Healthy Beancurd with Broccoli

Although beancurd is a very nutritious food, on its own it is naturally quite bland in taste. But, most emphatically, it does not have to remain bland. Here it is paired with some assertive spices and robustly flavoured broccoli for a colourful vegetable dish that is anything but bland. It may serve as a main course or an alternative vegetable side dish.


  • 450 g (1 lb) fresh broccoli
  • 450 g (1 lb) firm fresh beancurd
  • 400 ml (14 fl oz) groundnut oil
  • 1 teaspoon salt
  • ½ teaspoon freshly ground black pepper
  • 2 tablespoons coarsely chopped garlic
  • 3 tablespoons thinly sliced shallots
  • 1 tablespoonShaoxing rice wine or dry sherry
  • 1 tablespoonlight soy sauce
  • 2 tablespoons dark soy sauce
  • 2 teaspoons sugar
  • 3 tablespoons water
  • 1 tablespoonsesame oil


Separate the broccoli heads into small florets; then peel and slice the stems. Blanch the broccoli pieces in a large pan of boiling salted water for 3 minutes and then immerse them in cold water. Drain thoroughly. Drain the beancurd thoroughly, then set it on kitchen paper and continue to drain for 15 minutes. Gently cut the beancurd into 2.5-cm (1-in) pieces.

Heat the oil in a wok until it is hot and deep-fry the beancurd in two batches. When each batch is lightly browned, remove and drain it well on kitchen paper.

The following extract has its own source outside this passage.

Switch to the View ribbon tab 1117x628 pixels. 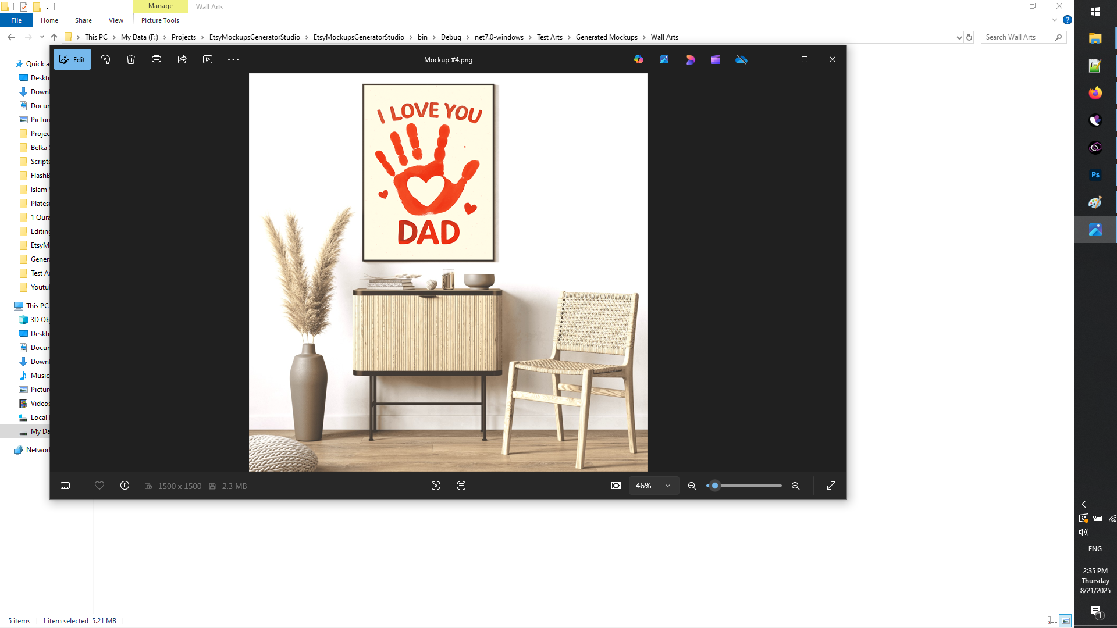(x=115, y=20)
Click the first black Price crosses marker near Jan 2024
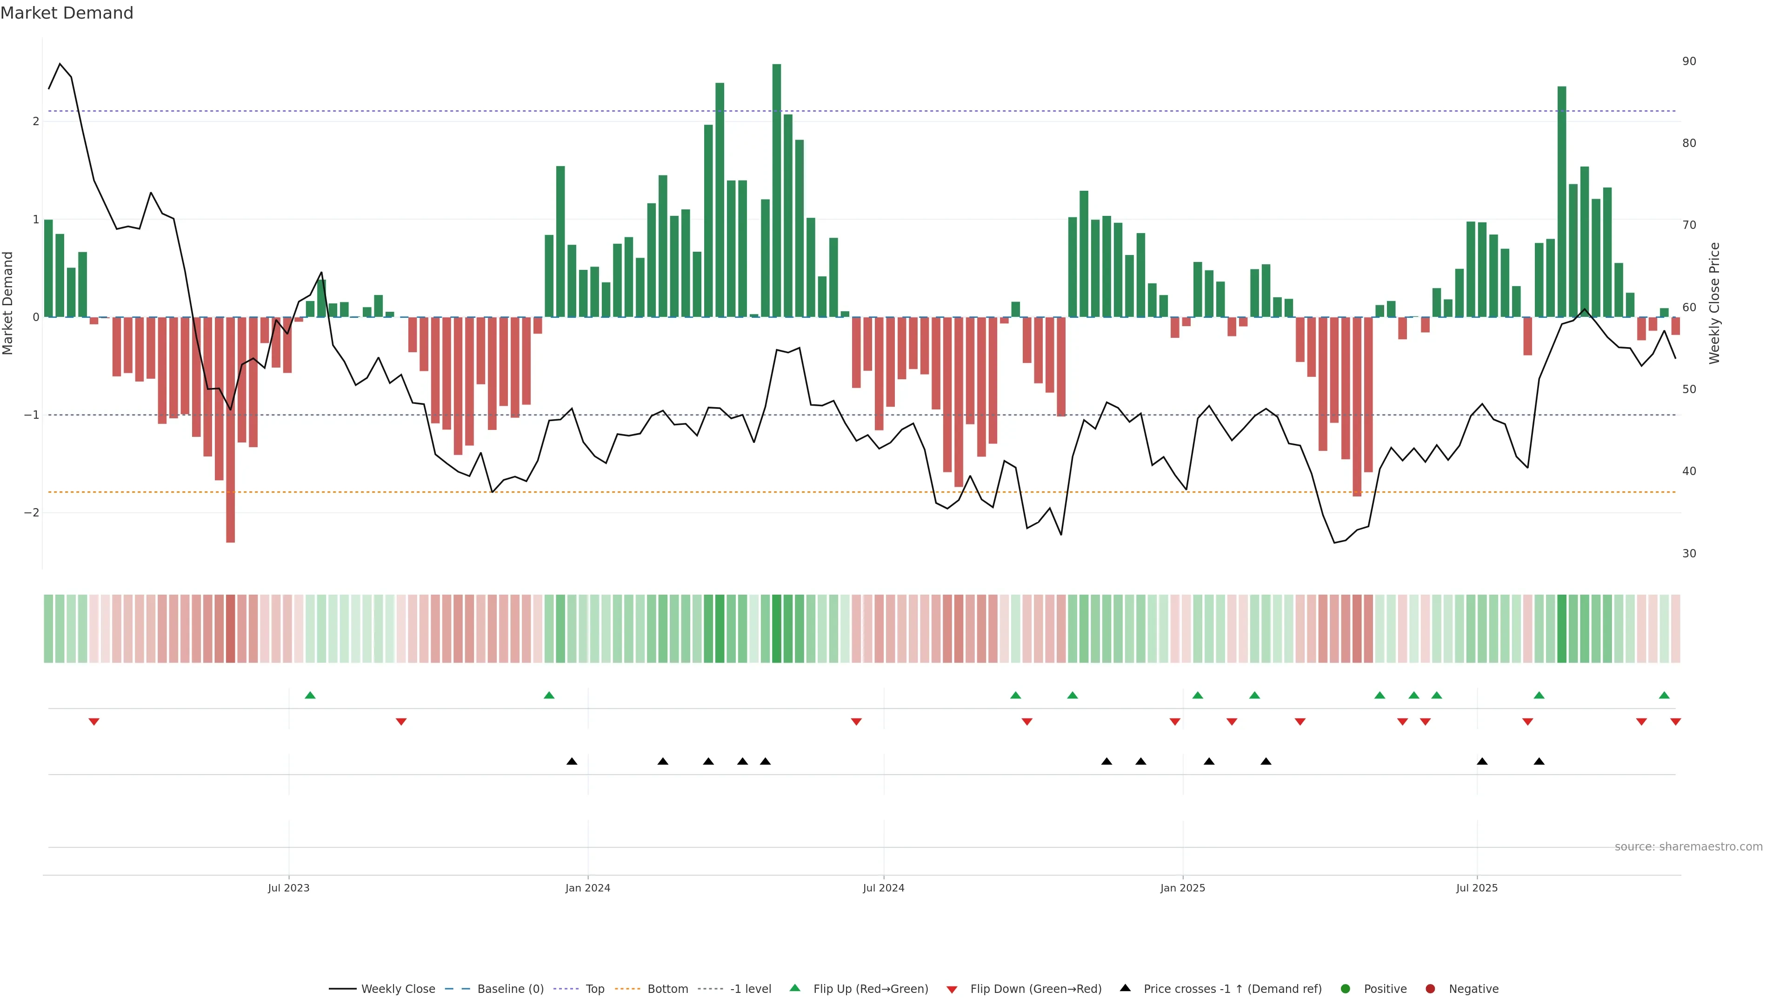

Drain off all but 1 tablespoon of the oil from the wok. Re-heat the wok and, when it is hot, add the salt, pepper, garlic and shallots and stir-fry for 30 seconds. Then add the broccoli, Shaoxing rice wine or dry sherry, soy sauces, and sugar and stir-fry for 1 minute. Now add the water, cover, reduce the heat and simmer for 5 minutes. Return the beancurd to the wok and heat through. Add the sesame oil, transfer to a warm serving dish and serve at once.